** Begin Excerpted passage **

I have seen a web app for 1,000 monthly users spend $1000/month for it.

Those were all paid users and the company was profitable with over 70% net margins after all costs including labor and research were factored in.

I’m all for $5/month digital ocean hosting when it makes sense but you also need to be realistic if there are revenues. Hosting should not be a major cost for the business.

And most of the time isn't, right? I have seen project managers keeping a whole development team of 10+ developers busy for entire sprints to "cut down the infra costs", without realizing that the dev team costs 500+ kEUR/quarter, while the hosting costs were something like 7/8 kEUR/month.

Also, related aritcle -> https://m.signalvnoise.com/only-15-of-the-basecamp-operation...

I'm not familiar with Python as a web stack but to me it looks that the DO instances are a bit over-scaled for 55k monthly users.

But what caught my eye was DNS Hosting: 5$/Month? Maybe it's a typo, shouldn't be more like 10$ per year to host a domain and its DNS?

Anyway, thanks for sharing, very interesting.

I charge £1/zone/month for DNS-hosting, and while most of my clients only have a single zone there are people with 50+

DNS hosting can be cheap (free if you use cloudflare, etc), or very expensive. My prices give me a 50% margin over the raw AWS Route53 costs, but the appeal is that I store records under revision control and let you make changes using git:

https://dns-api.com/

interesting .. is the price flat even If there are lookups in billions ?
Yes.

AWS charges you a flat-fee per zone, and then additional-fees based on volume of queries. In my case I don't host any domains that go over the threshold where it is billed for - but if I did those costs would be offset by the profit of the other low-volume zones.

DNS over Git, it's a very interesting concept. Thanks for sharing.
Running my websites costs whatever electricity my server takes, but it also serves me as a filestorage so it'd be on anyway, so I'm going for "the price of the domains"
$30 dedicated from Hetzner can do this reliably enough for a non revenue generating blog, including blue green deploys, postgres, certs, cache, edge caches (Cloudflare I guess) and even Metabase (which admittedly can be a memory hog if you don't set it in the JVM).
I put some VMs in Hetzner for a project I was working on, and found out you get what you pay for.

They mistakenly deleted all of my virtual machines and all of my backups.

If you host anything with them, or anyone I guess for that matter, make sure you have your backups hosted somewhere else.

Thanks for that warning. Was planning to migrate there. Do you still host there and if so, where do you backup to?
They were rather standoffish in their communication despite me attempting to be polite as possible to try and get my stuff back, so I did not want to continue with them.

** End Excerpted passage **

● Objective
In the hosting-costs discussion, condense the paragraph beginning "AWS charges you a flat-fee per zone" into two short sentences that keep its main facts. The records come from a different source than the hosting-costs discussion.

** Begin Listed records **

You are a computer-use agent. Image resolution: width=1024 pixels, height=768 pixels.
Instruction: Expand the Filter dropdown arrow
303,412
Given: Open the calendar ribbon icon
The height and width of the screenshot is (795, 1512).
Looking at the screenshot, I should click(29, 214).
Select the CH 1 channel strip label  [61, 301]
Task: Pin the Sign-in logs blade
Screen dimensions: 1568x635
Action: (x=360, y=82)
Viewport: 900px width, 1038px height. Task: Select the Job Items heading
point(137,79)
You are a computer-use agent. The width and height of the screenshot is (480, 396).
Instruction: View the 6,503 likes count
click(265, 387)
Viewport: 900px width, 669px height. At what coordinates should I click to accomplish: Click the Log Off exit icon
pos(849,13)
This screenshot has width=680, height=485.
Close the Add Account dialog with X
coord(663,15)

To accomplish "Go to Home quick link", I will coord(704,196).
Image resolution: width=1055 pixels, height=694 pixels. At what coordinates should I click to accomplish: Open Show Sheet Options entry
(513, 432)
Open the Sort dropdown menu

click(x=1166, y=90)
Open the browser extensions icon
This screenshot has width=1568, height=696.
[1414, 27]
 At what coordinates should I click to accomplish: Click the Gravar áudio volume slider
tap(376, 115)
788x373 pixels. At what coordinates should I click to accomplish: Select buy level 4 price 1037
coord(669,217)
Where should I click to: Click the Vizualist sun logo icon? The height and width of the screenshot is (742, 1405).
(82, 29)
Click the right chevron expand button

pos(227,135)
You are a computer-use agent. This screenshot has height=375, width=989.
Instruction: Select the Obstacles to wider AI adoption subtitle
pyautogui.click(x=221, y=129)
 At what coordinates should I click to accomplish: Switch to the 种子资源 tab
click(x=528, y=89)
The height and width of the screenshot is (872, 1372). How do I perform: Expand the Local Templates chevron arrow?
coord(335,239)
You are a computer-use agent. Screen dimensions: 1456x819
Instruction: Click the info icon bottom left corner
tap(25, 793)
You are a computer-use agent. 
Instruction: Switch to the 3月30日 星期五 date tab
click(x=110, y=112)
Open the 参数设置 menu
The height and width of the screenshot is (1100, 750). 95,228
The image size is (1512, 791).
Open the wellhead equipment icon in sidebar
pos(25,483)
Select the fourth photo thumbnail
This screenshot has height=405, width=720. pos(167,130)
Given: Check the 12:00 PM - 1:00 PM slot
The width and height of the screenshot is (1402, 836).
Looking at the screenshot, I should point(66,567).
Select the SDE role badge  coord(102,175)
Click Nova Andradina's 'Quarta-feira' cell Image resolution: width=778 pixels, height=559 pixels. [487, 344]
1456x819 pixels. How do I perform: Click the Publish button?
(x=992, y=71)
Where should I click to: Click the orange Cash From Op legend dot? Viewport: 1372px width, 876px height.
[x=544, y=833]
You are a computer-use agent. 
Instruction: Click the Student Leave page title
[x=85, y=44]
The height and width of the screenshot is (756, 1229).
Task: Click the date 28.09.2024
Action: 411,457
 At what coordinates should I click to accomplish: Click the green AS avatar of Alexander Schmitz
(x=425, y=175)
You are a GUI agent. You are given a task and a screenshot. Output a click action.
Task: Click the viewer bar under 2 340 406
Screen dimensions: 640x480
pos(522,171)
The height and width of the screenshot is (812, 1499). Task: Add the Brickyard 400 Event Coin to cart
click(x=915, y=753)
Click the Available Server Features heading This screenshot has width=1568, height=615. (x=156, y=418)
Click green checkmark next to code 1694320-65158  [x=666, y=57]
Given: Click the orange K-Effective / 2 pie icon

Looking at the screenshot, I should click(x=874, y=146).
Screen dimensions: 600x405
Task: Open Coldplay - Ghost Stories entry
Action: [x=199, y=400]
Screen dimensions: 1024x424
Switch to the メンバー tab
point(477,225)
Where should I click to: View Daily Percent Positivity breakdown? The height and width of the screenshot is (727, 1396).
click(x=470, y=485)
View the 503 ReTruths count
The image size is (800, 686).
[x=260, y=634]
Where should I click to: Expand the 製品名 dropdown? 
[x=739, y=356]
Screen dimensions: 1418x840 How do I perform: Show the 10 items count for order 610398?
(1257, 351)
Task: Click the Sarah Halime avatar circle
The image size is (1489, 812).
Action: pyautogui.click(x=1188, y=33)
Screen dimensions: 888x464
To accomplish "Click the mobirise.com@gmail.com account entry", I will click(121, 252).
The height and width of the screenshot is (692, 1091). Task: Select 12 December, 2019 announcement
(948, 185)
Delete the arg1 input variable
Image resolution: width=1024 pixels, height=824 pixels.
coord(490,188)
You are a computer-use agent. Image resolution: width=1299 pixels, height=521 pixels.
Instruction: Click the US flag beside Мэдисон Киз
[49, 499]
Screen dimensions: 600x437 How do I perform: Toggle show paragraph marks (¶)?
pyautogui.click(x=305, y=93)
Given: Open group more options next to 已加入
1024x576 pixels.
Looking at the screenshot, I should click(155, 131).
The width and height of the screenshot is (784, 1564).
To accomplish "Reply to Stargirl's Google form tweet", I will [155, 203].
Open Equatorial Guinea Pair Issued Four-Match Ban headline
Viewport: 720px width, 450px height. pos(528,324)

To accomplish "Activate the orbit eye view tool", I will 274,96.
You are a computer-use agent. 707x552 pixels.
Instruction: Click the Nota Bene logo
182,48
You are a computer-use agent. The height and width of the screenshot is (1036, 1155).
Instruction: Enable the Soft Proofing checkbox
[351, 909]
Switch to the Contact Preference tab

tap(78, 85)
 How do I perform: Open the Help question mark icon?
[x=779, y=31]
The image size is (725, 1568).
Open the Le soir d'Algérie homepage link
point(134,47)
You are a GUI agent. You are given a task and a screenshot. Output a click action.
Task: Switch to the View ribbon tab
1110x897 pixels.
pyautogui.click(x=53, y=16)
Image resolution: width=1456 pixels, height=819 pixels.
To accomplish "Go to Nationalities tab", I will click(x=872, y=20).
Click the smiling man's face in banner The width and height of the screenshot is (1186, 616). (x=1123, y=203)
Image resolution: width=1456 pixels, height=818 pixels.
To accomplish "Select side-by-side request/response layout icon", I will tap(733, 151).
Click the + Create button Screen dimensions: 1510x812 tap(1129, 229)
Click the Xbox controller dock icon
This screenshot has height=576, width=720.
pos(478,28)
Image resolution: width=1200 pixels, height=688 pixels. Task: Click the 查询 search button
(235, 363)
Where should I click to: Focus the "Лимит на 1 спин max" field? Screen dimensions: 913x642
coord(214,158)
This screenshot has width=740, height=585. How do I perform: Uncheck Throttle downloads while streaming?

** End Listed records **

● Finished task
AWS bills a flat fee per zone plus extra fees based on query volume. None of the hosted domains exceed the billed query threshold, and if any did, the profit from the other low-volume zones would offset the cost.